为了解决上述技术难题,本发明采用的技术方案如下:
一种毫克级植物中植物激素的分析方法,包括如下步骤:
1)植物样品前处理:将新鲜植物样品与固相萃取填料混合,在液氮下研磨成粉末;加入提取溶剂,在0~4℃下对目标植物激素进行提取,然后离心获得提取液。
2)建立标准曲线:配制一系列不同浓度的目标植物激素标准溶液,溶剂为有机溶剂-水混合溶液;依次进入超高效液相色谱-串级质谱(UPLC-MS/MS)系统进行分析,质谱检测采用多反应监测模式;以测得的目标物的峰面积为纵坐标,以相应的浓度值为横坐标,绘制标准曲线;所述有机溶剂-水混合溶液为任意比例的甲醇-水或乙腈-水混合溶液。
3)测定植物激素:将步骤1)中的提取液吹干后复溶于有机溶剂-水混合溶液中,进入UPLC-MS/MS系统分析,分析条件与步骤2)相同;获得的峰面积与相应标准曲线比对,获得目标植物激素的含量;所述有机溶剂-水混合溶液为任意比例的甲醇-水或乙腈-水混合溶液。
所述新鲜植物样品为直接从植物体上采摘的部分植物组织或全部植物组织。
所述目标植物激素为生长素、赤霉素、脱落酸、水杨酸、茉莉酸、细胞分裂素中的一种或二种以上。

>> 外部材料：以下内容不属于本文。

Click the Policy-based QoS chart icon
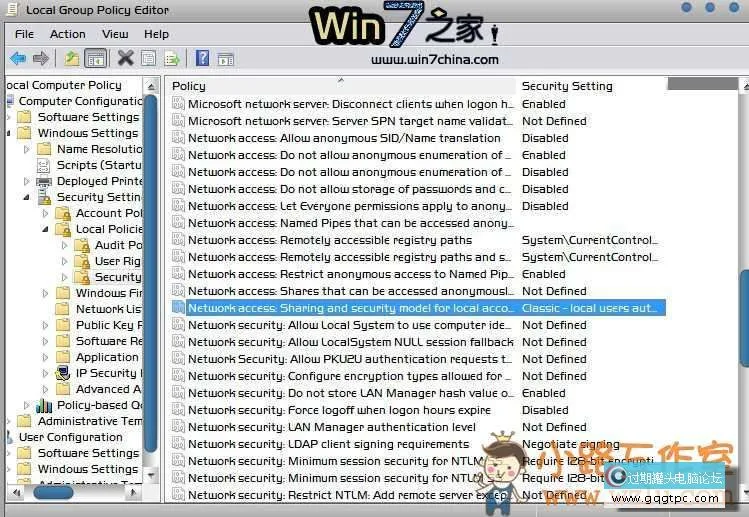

所述固相萃取填料为硅藻土、弗罗里土、硅胶、乙二胺-N-丙基硅烷键合硅胶、辛基硅烷键合硅胶、十八烷基硅烷键合硅胶、离子交换填料中的一种或二种以上。
所述提取溶剂为甲醇、乙醇、乙腈、丙酮、异丙醇、体积比为(70~90):(30~10)的甲醇-水、体积比为(70~90):(30~10)的乙醇-水、体积比为(70~90):(30~10)的乙腈-水、体积比为(70~90):(30~10)的丙酮-水、体积比为(70~90):(30~10)的异丙醇-水、pH为2.5~3的甲酸缓冲溶液或pH为2.5~3的乙酸缓冲溶液中的一种或二种以上。

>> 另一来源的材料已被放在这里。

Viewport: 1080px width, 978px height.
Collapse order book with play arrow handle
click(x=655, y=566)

所述步骤1)中新鲜植物样品与固相萃取填料的质量比为1:2~1:20。
所述一系列不同浓度的目标植物激素标准溶液是指在0.004-200ng mL-1质量浓度范围内选取3个以上不同质量浓度配制目标植物激素标准溶液。
所述步骤1)中新鲜植物样品的质量为1mg-1g,优选1-10mg。
所述步骤1)中提取时间为0.5~24h;提取溶剂体积与植物样品质量之比为10~500mL/g。
所述步骤1)中的固相萃取填料使用前预先用有机溶剂清洗,所述有机溶剂为色谱纯或其以上纯度的甲醇、乙醇、乙腈、异丙醇中的一种或二种以上;所述有机溶剂体积与固相萃取填料质量之比为10~100mL/g。
所述步骤3)中的离心过程中的温度为0~4℃。
当目标植物激素为生长素、赤霉素、脱落酸、水杨酸或茉莉酸时,所述步骤2)中的植物激素标准溶液进行衍生反应后,吹干复溶于有机溶剂-水混合溶液中,再进入UPLC-MS/MS分析;所述步骤3)中提取液浓缩复溶后先进行衍生反应,再吹干复溶于有机溶剂-水混合溶液中,进入UPLC-MS/MS分析;步骤2)和步骤3)中使用的衍生试剂相同;所述有机溶剂-水混合溶液为体积比为(100~80):(0~20)的甲醇-水或乙腈-水混合溶液。
所述衍生反应采用的衍生试剂为2-溴乙基三甲基溴化铵、3-溴丙基三甲基溴化铵、3-溴丙酮基三甲基溴化铵中的任一种,其在反应溶液中的浓度为0.1-10mg/mL。
所述新鲜植物样品中单种目标植物激素的含量为0.1-4000ng/g。
新鲜植物样品采摘后直接与固相萃取填料混合并在液氮下进行研磨,避免了常温研磨时产生的局部高温带来的不利影响,有效地防止了植物激素的分解或氧化。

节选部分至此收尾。